Saved entries
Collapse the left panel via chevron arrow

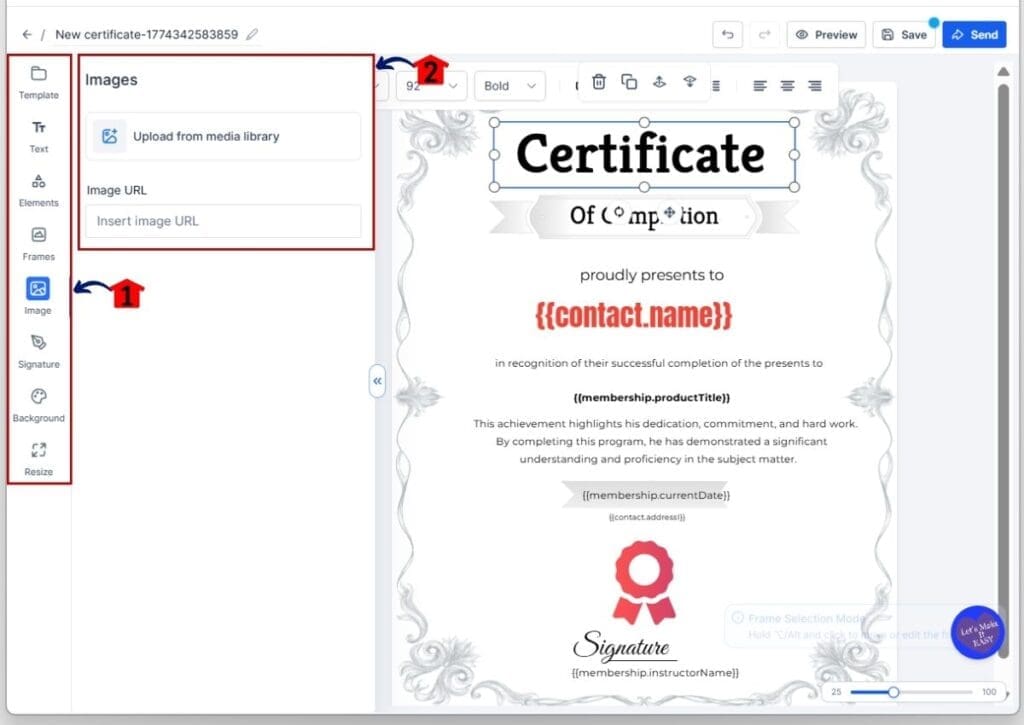[x=378, y=381]
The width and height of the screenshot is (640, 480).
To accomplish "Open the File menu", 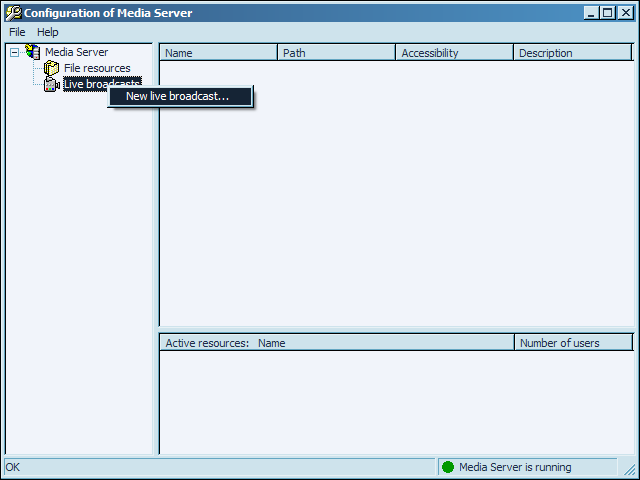I will (x=17, y=32).
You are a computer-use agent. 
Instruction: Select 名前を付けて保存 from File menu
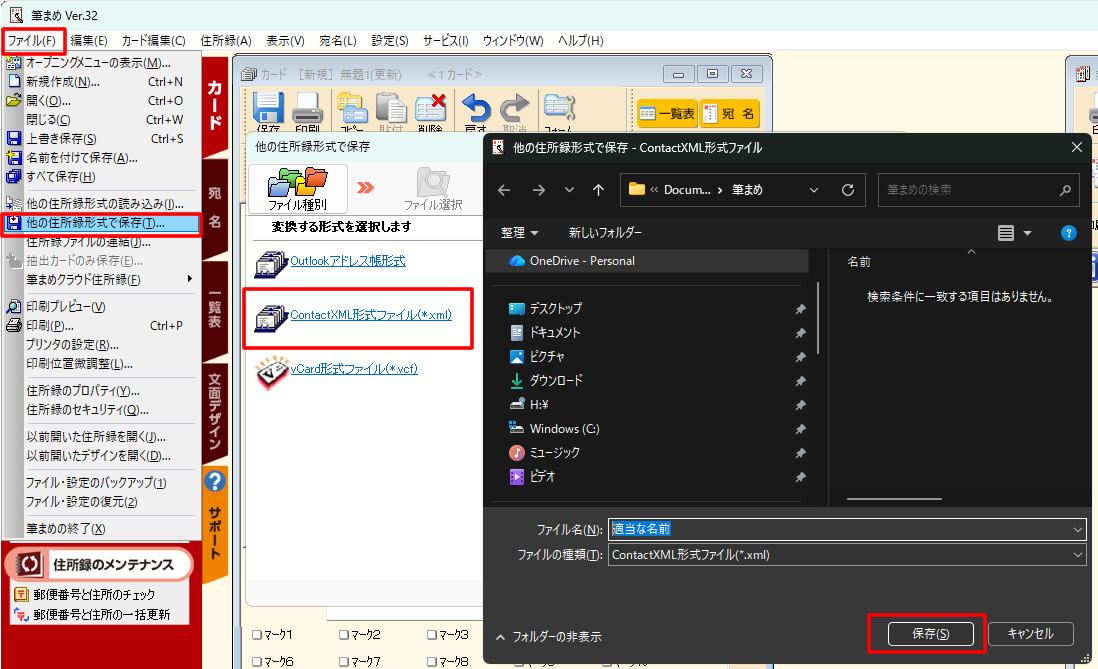click(x=81, y=158)
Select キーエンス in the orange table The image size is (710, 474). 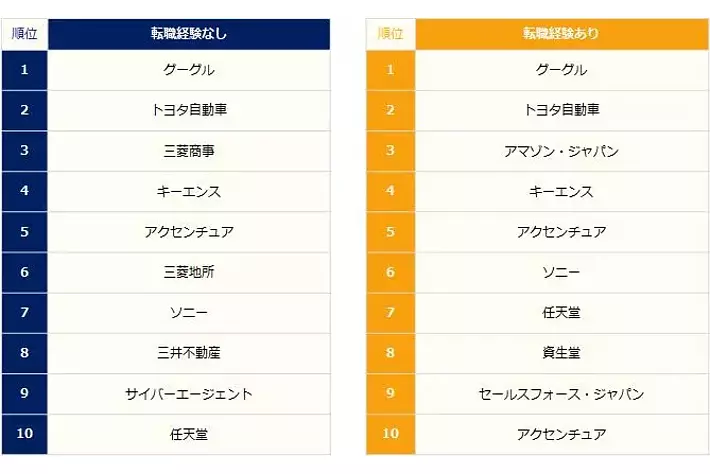tap(560, 191)
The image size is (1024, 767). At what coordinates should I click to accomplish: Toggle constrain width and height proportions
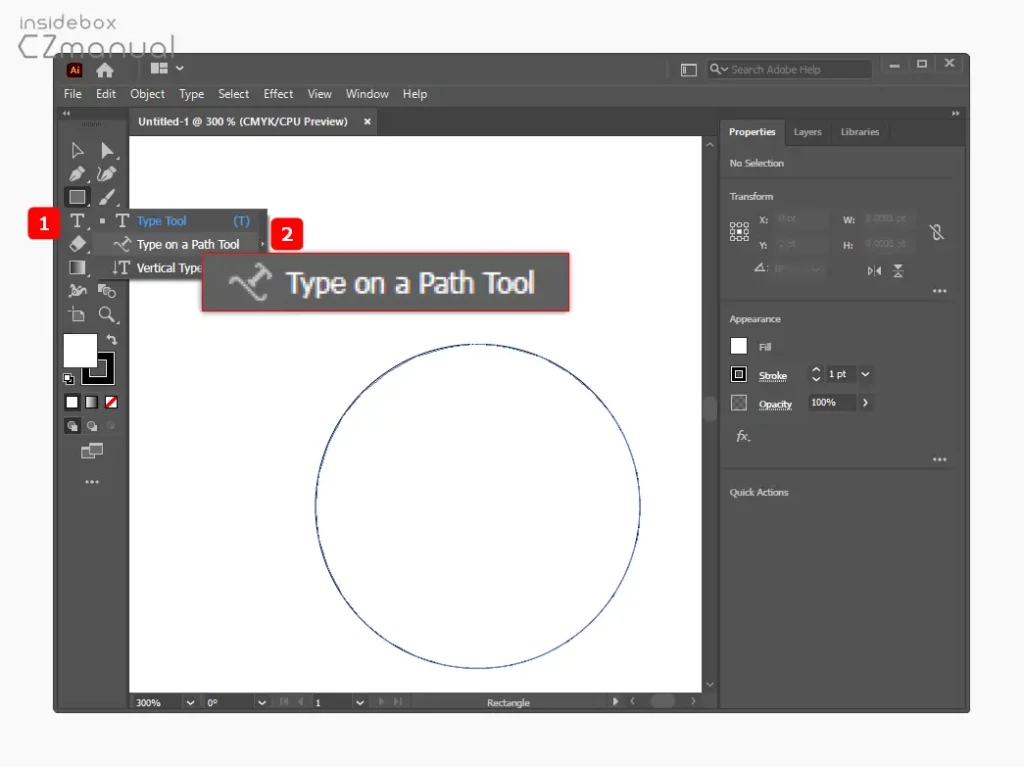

Work order
Lines with the word "width": copy each one from the data above.

Output of the task
The width and height of the screenshot is (640, 480).
The image size is (1024, 767). At what coordinates should I click to accomplish: Toggle constrain width and height proportions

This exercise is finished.